ASSIGNED TASK » In the entries below, find the line with "Image resolution: width=1376" and the line with "Task: Open the 数据统计 tab". Reproduce those two lines and every line between them exactly, and nothing more.
=======
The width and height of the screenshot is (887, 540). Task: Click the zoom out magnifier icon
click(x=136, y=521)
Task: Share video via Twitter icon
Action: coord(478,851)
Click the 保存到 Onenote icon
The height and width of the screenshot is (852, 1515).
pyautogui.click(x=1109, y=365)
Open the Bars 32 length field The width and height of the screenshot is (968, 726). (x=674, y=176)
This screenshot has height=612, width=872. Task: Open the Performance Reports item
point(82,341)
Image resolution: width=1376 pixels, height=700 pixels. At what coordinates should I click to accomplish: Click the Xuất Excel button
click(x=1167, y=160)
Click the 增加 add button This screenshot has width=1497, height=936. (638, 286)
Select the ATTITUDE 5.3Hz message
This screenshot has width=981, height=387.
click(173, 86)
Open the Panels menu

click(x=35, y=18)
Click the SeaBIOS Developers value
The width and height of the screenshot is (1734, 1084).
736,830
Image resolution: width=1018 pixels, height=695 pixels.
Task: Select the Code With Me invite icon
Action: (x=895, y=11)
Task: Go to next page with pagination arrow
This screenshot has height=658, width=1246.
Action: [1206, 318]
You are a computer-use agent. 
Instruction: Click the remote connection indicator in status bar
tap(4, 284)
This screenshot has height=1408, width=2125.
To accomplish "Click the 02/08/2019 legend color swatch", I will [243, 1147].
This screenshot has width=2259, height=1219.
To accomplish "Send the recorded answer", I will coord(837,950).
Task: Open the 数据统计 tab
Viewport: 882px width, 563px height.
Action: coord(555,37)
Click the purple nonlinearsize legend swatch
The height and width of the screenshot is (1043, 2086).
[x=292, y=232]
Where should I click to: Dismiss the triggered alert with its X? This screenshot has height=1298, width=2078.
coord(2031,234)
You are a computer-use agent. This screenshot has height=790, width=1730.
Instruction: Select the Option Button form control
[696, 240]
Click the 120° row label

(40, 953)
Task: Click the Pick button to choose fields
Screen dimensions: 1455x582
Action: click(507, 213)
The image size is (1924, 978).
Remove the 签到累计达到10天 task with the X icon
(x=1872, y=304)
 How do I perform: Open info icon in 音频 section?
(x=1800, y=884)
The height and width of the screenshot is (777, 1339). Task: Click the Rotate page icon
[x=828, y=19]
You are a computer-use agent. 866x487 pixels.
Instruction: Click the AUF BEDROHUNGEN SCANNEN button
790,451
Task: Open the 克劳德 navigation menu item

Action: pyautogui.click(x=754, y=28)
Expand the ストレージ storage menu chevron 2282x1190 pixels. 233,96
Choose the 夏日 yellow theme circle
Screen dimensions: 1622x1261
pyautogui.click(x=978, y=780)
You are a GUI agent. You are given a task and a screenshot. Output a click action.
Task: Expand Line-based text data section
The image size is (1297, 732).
=======
REPLY »
Image resolution: width=1376 pixels, height=700 pixels. At what coordinates should I click to accomplish: Click the Xuất Excel button
click(x=1167, y=160)
Click the 增加 add button This screenshot has width=1497, height=936. (638, 286)
Select the ATTITUDE 5.3Hz message
This screenshot has width=981, height=387.
click(173, 86)
Open the Panels menu

click(x=35, y=18)
Click the SeaBIOS Developers value
The width and height of the screenshot is (1734, 1084).
736,830
Image resolution: width=1018 pixels, height=695 pixels.
Task: Select the Code With Me invite icon
Action: (x=895, y=11)
Task: Go to next page with pagination arrow
This screenshot has height=658, width=1246.
Action: [1206, 318]
You are a computer-use agent. 
Instruction: Click the remote connection indicator in status bar
tap(4, 284)
This screenshot has height=1408, width=2125.
To accomplish "Click the 02/08/2019 legend color swatch", I will [243, 1147].
This screenshot has width=2259, height=1219.
To accomplish "Send the recorded answer", I will coord(837,950).
Task: Open the 数据统计 tab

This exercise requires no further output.